(Saved entries)
--- --- ---

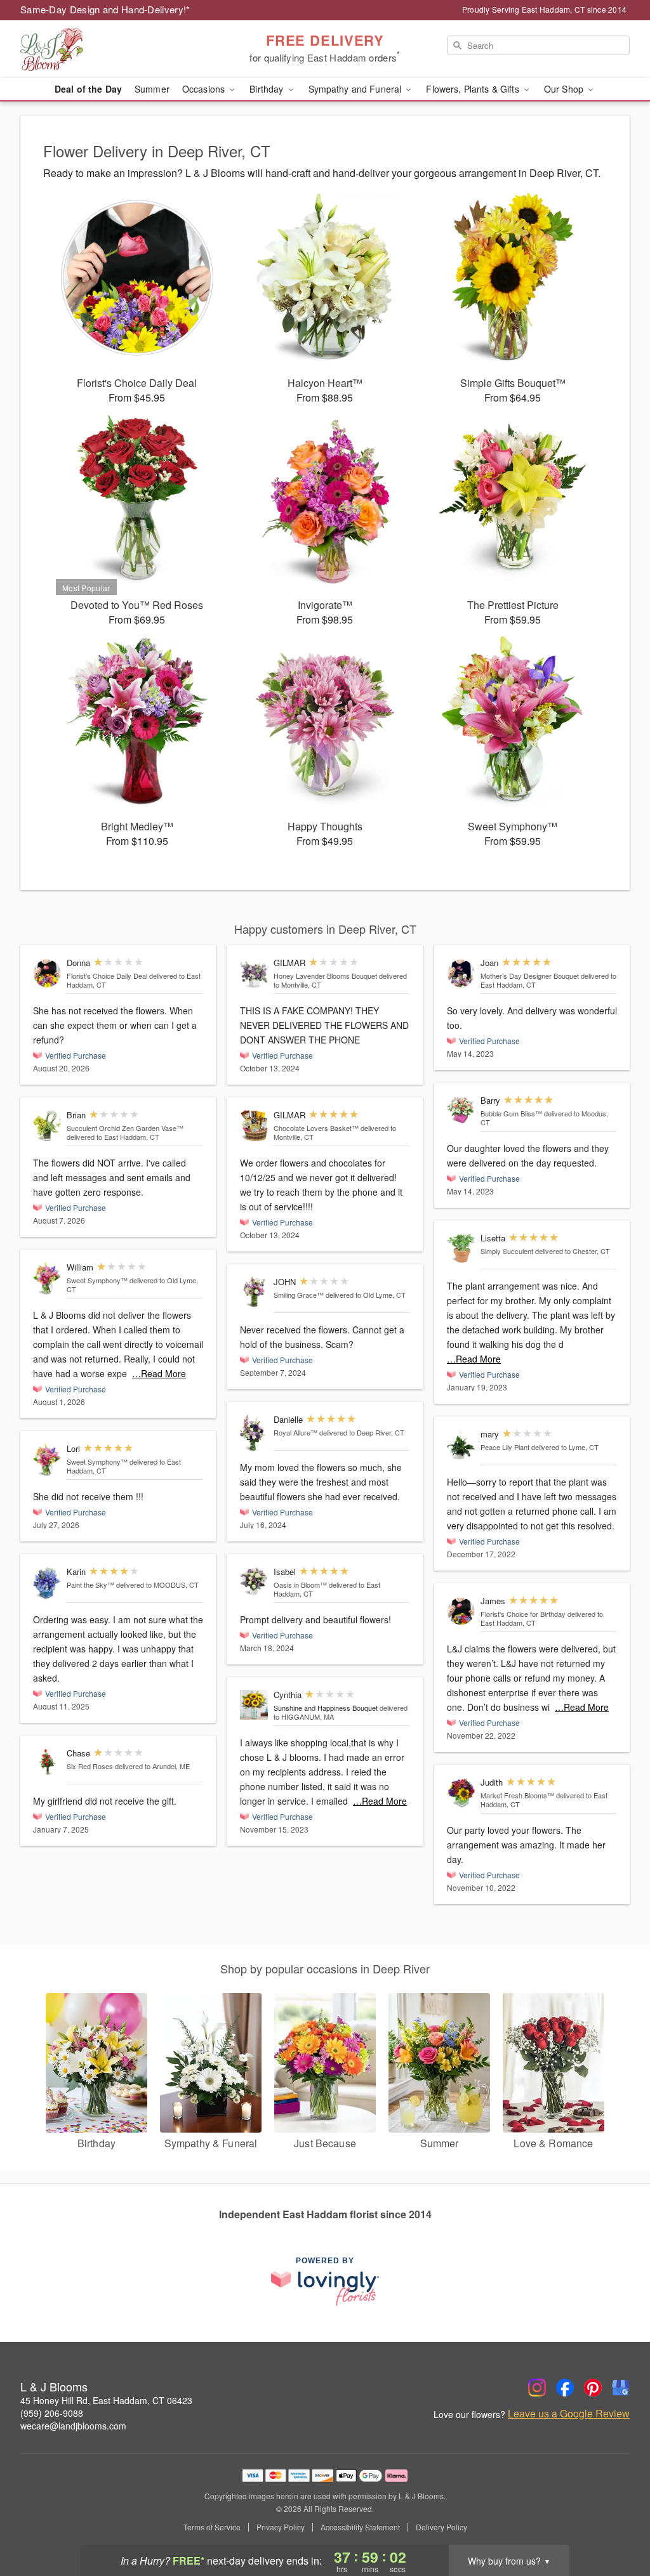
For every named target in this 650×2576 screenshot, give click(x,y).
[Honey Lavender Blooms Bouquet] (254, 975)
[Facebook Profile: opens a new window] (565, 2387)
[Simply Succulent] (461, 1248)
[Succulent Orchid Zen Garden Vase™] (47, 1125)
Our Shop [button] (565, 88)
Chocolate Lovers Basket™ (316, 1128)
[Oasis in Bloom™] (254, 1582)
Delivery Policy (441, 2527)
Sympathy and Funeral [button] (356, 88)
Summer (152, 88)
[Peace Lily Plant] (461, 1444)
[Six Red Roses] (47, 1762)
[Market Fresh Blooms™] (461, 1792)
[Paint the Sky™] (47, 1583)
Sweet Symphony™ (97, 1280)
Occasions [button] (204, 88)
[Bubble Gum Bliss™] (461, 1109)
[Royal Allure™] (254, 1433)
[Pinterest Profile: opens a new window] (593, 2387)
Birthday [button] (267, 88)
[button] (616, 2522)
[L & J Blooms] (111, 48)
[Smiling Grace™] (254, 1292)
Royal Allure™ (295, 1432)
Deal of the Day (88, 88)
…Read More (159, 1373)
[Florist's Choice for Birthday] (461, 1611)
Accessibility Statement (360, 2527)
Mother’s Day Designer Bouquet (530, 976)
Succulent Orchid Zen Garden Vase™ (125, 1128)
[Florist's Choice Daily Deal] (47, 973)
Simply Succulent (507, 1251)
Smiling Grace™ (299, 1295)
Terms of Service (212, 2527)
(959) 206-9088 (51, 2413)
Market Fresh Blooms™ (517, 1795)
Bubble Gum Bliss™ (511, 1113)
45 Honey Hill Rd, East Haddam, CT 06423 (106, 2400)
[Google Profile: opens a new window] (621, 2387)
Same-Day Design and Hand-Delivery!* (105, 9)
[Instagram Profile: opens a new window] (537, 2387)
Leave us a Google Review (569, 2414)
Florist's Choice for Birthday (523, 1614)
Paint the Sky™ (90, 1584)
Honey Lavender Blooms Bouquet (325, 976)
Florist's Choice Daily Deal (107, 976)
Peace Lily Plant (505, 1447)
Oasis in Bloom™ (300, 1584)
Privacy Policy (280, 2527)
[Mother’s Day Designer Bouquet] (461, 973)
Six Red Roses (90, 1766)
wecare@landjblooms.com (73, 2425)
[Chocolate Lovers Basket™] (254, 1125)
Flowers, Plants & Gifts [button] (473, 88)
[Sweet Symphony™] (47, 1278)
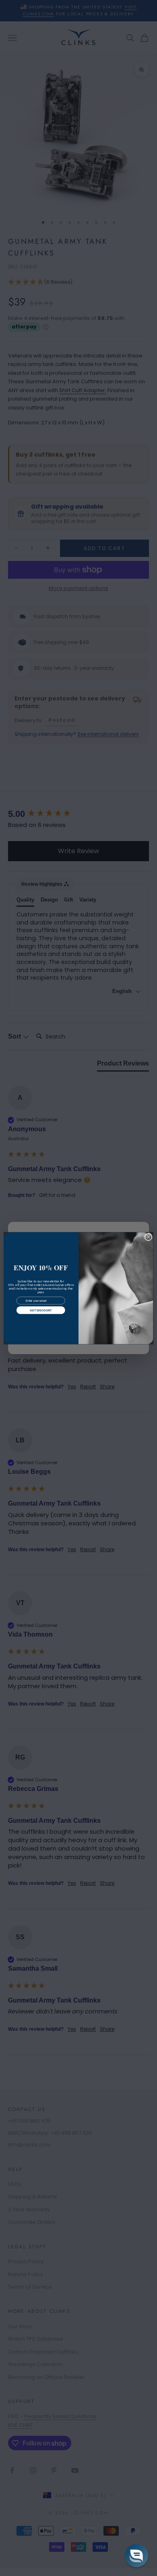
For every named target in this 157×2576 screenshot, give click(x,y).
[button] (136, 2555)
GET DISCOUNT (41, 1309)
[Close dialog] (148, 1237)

--- --- ---

▶ Task item
The data above is to be printed exactly, all of it, except for the pictures.

▶ Response area
For every named target in this 650×2576 screenshot, give click(x,y).
[Honey Lavender Blooms Bouquet] (254, 975)
[Facebook Profile: opens a new window] (565, 2387)
[Simply Succulent] (461, 1248)
[Succulent Orchid Zen Garden Vase™] (47, 1125)
Our Shop [button] (565, 88)
Chocolate Lovers Basket™ (316, 1128)
[Oasis in Bloom™] (254, 1582)
Delivery Policy (441, 2527)
Sympathy and Funeral [button] (356, 88)
Summer (152, 88)
[Peace Lily Plant] (461, 1444)
[Six Red Roses] (47, 1762)
[Market Fresh Blooms™] (461, 1792)
[Paint the Sky™] (47, 1583)
Sweet Symphony™ (97, 1280)
Occasions [button] (204, 88)
[Bubble Gum Bliss™] (461, 1109)
[Royal Allure™] (254, 1433)
[Pinterest Profile: opens a new window] (593, 2387)
Birthday [button] (267, 88)
[button] (616, 2522)
[L & J Blooms] (111, 48)
[Smiling Grace™] (254, 1292)
Royal Allure™ (295, 1432)
Deal of the Day (88, 88)
…Read More (159, 1373)
[Florist's Choice for Birthday] (461, 1611)
Accessibility Statement (360, 2527)
Mother’s Day Designer Bouquet (530, 976)
Succulent Orchid Zen Garden Vase™ (125, 1128)
[Florist's Choice Daily Deal] (47, 973)
Simply Succulent (507, 1251)
Smiling Grace™ (299, 1295)
Terms of Service (212, 2527)
(959) 206-9088 (51, 2413)
Market Fresh Blooms™ (517, 1795)
Bubble Gum Bliss™ (511, 1113)
45 Honey Hill Rd, East Haddam, CT 06423 (106, 2400)
[Google Profile: opens a new window] (621, 2387)
Same-Day Design and Hand-Delivery!* (105, 9)
[Instagram Profile: opens a new window] (537, 2387)
Leave us a Google Review (569, 2414)
Florist's Choice for Birthday (523, 1614)
Paint the Sky™ (90, 1584)
Honey Lavender Blooms Bouquet (325, 976)
Florist's Choice Daily Deal (107, 976)
Peace Lily Plant (505, 1447)
Oasis in Bloom™ (300, 1584)
Privacy Policy (280, 2527)
[Mother’s Day Designer Bouquet] (461, 973)
Six Red Roses (90, 1766)
wecare@landjblooms.com (73, 2425)
[Chocolate Lovers Basket™] (254, 1125)
Flowers, Plants & Gifts [button] (473, 88)
[Sweet Symphony™] (47, 1278)
For every named target in this 157×2576 screenshot, give click(x,y).
[button] (136, 2555)
GET DISCOUNT (41, 1309)
[Close dialog] (148, 1237)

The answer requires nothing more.